What Is Drawing?

Drawing is part of the human experience

Line drawing
By definition, a drawing doesn't have to be created from only line, it can also have tonal shading. Marion Boddy-Evans

A classic drawing is an artwork created from lines or areas of tone created with a drawing instrument such as a graphite pencil, charcoal, colored pencil, silverpoint, eraser, dry pastel, or another dry medium on a piece of paper.  In a broader definition of the term, a drawing is a two-dimensional artwork created from lines or tone that is dominated by a dry medium but can include wet mediums such as ink, and washes of paint.

Draw as Part of the Human Experience

At its most basic, drawing is simply about leaving a visible mark with a tool.  A burnt stick was one of the first drawing tools, used in primitive cave paintings in locations such as Lascaux. Children begin to make marks as soon as they can hold a crayon. Drawing is the outward physical manifestation of the inborn urge to create and communicate and is a basic skill used in all the visual arts and design. 

In recent years, with artists experimenting more with methods and materials and mixing different media, the distinction between drawing and painting is often blurred. You can draw with a paintbrush, and you can achieve painterly effects with drawing media such as water soluble crayons and pencils. Generally, a drawing is considered to be a work of linear marks or tones on paper, regardless of the actual medium or technique, but the act of drawing can occur on any support, and drawing is an important part of painting, whether you paint representationally or abstractly.

Types of Drawing

Just as there are different types of painting, there are also different types of drawing, ranging from more representational to more abstract. They can be broken down into three different types: realistic, symbolic, and expressive modes of drawing. 

Realistic Drawing

Realistic drawing is what most people in Western cultures think of when they think of drawing - capturing what we see with our eyes and representing the three-dimensional world onto a two-dimensional surface using the elements of art such as line, shape, color, value, texture, space, and form. People have long valued the ability to be able to reproduce through drawing their environment and surroundings, and this is how drawing is generally taught. Many artists keep sketchbooks for that purpose, either as studies for bigger works and paintings or as finished artworks in their own right. Indeed, this is an important type of drawing and involves learning how to see and how to accurately transfer what you see onto a two-dimensional surface. There are many excellent books that teach a student how to see and how to draw. Betty Edward's book, Drawing on the Right Side of the Brain (Buy from Amazon) is one of them, as is Bert Dodson's, Keys to Drawing.

Symbolic Drawing

Symbolic drawing is actually much more common than you might expect. If you can write your name you are using symbolic drawing. The letters or marks you make stand for your name. Paul Klee (1879-1940) was an artist who used a variety of symbols–a shorthand notation of lines, marks, or shapes that stand for something else–in his paintings and drawings. You can create your own symbols and use them within a composition. Symbolic drawings can still be recognizable as the object or event they represent but in a simplified, more graphic form. 

Expressive Drawing

Expressive drawing often communicates ideas or emotions that are not visible or tangible. Expressive drawings may capture movement and energy, feelings, memories, or even the spiritual realm. Gesture drawings can be quite expressive, capturing the energy of a figure's movement, or the delicate motion of a flower.

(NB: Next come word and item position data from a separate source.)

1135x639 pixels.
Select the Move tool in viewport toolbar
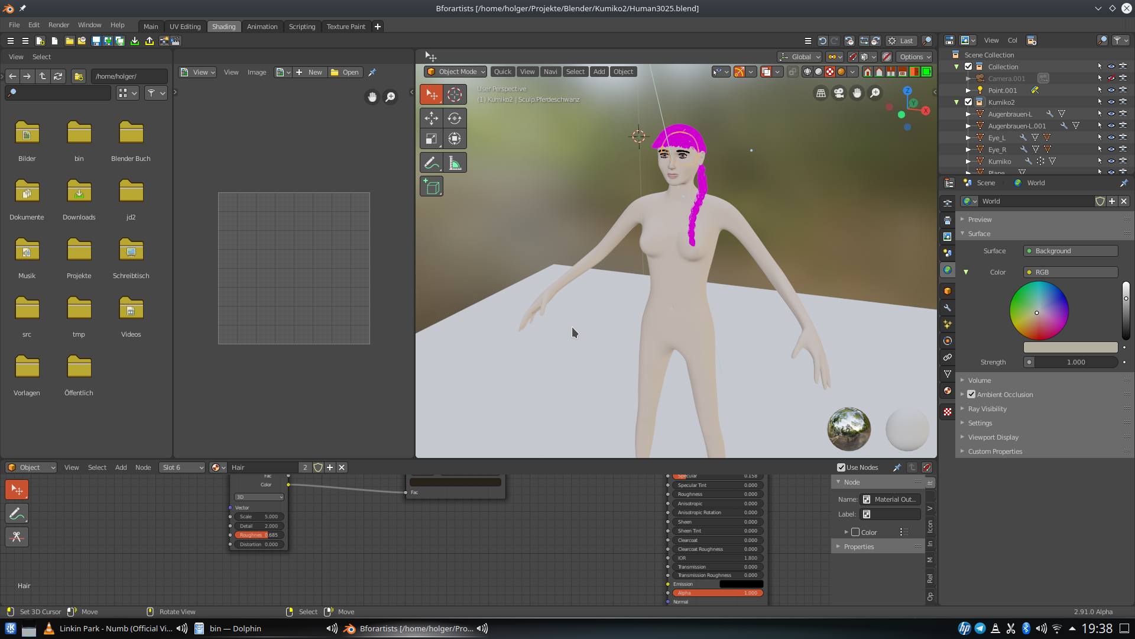click(432, 118)
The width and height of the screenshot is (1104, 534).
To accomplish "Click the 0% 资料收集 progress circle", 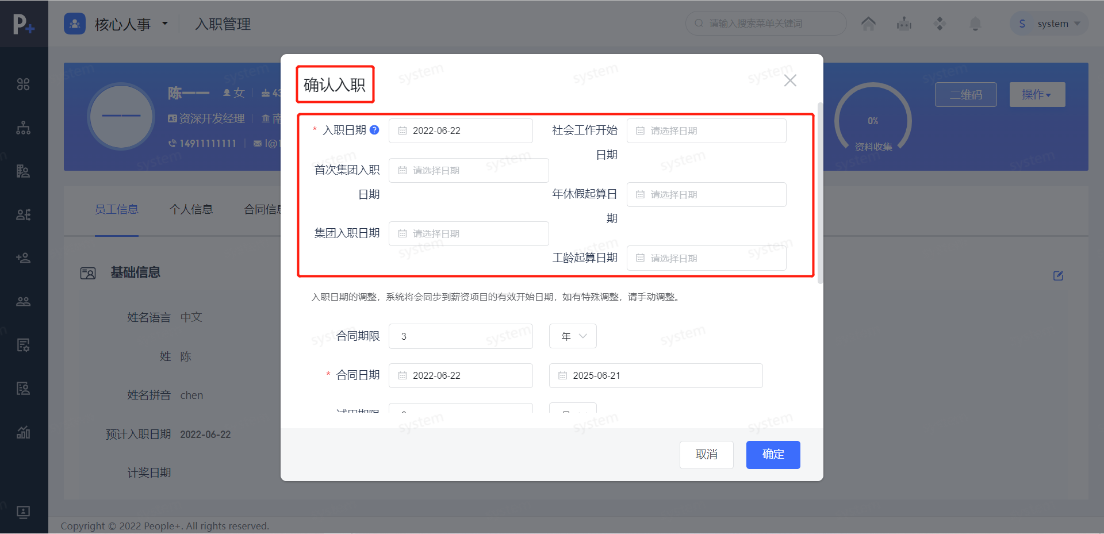I will 873,121.
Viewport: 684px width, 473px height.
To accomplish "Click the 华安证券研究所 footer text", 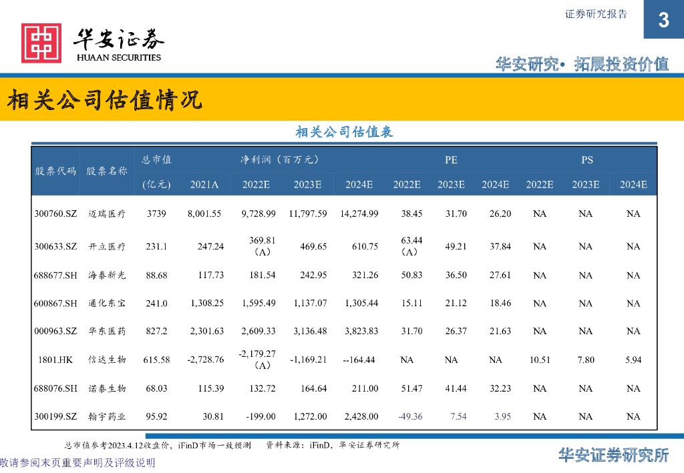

The distinction between these different types of drawing is not always distinct and a single drawing can incorporate any or all three of these modes. For example, a gesture drawing, while being representational might also be quite expressive - but one mode will generally be dominant. 

Purposes of Drawing

There are many uses for drawing. Drawing is a form of communication that preceded writing and that continues to serve as another form of communication. "Drawings can do amazing things. They can tell stories, educate, inspire, reveal, entertain, and inform. They can describe appearances, offer commentary, convey drama, and relate history. Arrangements of line and mark can speak of things visible, imaginary, and even invisible."(1) Furthermore, from concept to completion, drawings are the mainstay of all things designed by humans, from the things we view onstage or in theaters, to the objects and buildings of the actual world in which we live.

The drawing process, itself, is meditative, enriching, and edifying. When you are drawing something you become absorbed in the process of drawing, and come to know your subject through truly seeing it. 

Sources:

Aimone, Steven, Expressive Drawing: A Practical Guide to Freeing the Artist Within, Lark Books, NYC, 2009, p. 11.

Mendelowitz, D. et al.  A Guide to Drawing, Seventh Edition, Thomson Wadsworth, Belmont, CA, 2007.